▶ _THE INPUT_

◆ ◆ ◆ ◆ ◆

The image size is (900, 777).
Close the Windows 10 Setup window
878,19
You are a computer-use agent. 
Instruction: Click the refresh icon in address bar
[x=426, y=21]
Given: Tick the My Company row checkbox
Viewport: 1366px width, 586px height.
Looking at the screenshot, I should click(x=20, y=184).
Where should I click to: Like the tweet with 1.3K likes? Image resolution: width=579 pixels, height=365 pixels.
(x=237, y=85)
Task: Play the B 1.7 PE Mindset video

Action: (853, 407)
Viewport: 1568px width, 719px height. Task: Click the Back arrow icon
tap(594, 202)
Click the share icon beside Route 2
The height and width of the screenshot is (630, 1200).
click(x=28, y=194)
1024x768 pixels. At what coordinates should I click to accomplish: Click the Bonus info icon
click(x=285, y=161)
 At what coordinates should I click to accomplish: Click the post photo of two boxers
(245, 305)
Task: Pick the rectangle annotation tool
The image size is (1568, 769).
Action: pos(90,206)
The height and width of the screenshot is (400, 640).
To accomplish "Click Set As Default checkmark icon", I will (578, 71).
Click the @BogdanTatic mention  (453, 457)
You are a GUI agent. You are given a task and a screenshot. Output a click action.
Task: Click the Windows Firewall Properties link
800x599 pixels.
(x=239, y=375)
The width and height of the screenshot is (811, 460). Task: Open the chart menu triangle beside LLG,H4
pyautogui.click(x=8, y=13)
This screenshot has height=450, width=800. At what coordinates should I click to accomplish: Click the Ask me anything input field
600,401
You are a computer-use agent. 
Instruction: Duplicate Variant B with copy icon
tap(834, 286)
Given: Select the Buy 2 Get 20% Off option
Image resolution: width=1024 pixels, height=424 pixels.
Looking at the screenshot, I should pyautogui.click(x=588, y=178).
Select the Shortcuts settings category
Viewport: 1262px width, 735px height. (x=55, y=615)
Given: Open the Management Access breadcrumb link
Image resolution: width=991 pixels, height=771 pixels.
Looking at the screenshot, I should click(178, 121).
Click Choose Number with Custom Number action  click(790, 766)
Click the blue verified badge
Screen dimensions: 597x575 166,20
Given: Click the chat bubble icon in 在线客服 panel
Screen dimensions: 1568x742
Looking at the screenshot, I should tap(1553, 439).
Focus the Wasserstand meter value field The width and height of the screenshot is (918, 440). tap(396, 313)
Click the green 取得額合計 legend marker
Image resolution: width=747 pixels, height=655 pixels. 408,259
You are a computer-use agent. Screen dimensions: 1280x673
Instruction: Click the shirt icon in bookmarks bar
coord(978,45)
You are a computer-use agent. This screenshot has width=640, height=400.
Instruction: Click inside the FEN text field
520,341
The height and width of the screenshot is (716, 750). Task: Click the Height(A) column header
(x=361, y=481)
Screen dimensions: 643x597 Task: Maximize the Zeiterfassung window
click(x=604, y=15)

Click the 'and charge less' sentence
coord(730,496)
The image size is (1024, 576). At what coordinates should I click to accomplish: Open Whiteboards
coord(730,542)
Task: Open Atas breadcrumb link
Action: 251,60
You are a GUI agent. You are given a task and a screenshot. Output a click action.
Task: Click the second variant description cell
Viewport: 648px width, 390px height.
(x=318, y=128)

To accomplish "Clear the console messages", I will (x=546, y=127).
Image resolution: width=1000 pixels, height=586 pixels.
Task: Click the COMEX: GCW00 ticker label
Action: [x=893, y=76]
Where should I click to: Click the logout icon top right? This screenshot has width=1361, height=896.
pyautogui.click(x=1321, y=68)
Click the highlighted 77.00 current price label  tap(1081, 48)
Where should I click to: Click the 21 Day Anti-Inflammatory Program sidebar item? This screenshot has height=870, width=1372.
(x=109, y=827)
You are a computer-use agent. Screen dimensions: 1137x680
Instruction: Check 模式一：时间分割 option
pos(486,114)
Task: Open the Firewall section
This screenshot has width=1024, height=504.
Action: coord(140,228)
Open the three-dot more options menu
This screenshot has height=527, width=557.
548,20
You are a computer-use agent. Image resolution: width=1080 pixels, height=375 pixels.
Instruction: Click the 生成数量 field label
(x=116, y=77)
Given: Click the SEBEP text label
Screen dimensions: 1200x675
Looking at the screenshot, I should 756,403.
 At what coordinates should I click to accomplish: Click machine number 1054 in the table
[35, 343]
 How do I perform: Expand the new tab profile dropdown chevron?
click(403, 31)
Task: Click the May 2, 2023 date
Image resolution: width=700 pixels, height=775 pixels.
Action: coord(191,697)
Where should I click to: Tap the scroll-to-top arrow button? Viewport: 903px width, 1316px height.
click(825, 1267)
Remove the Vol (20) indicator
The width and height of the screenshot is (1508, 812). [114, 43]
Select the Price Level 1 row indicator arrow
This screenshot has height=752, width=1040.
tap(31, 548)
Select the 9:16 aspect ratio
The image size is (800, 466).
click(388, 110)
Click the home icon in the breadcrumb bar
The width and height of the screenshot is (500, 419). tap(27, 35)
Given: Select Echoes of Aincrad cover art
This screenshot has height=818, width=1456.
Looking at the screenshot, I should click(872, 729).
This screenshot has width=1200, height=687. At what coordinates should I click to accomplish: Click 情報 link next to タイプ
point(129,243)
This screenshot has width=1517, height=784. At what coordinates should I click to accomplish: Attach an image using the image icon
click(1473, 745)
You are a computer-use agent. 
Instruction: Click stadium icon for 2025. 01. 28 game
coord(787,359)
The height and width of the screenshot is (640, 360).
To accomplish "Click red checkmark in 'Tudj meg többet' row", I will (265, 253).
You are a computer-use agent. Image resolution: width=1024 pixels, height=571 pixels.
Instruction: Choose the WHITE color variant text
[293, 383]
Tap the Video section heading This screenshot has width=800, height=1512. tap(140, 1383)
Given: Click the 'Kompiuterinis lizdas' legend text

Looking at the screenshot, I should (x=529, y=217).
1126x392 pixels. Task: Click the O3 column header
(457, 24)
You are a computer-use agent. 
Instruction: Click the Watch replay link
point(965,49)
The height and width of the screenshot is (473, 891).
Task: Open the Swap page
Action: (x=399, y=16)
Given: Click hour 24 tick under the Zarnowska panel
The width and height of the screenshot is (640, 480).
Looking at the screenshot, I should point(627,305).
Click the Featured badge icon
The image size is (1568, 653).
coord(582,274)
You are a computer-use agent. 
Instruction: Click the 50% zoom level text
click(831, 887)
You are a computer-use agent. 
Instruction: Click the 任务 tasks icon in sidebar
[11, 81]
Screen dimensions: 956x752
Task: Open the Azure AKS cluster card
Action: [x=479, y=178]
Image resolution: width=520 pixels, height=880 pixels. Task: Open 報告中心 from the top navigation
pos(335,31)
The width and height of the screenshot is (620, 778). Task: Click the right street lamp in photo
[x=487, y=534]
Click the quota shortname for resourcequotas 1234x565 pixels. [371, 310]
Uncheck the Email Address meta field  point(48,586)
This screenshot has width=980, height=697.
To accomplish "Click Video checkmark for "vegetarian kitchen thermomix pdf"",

◆ ◆ ◆ ◆ ◆

All lines holding the word "panel" must be copied from the data.

▶ _YOUR SOLUTION_
Given: Click the chat bubble icon in 在线客服 panel
Given: Click hour 24 tick under the Zarnowska panel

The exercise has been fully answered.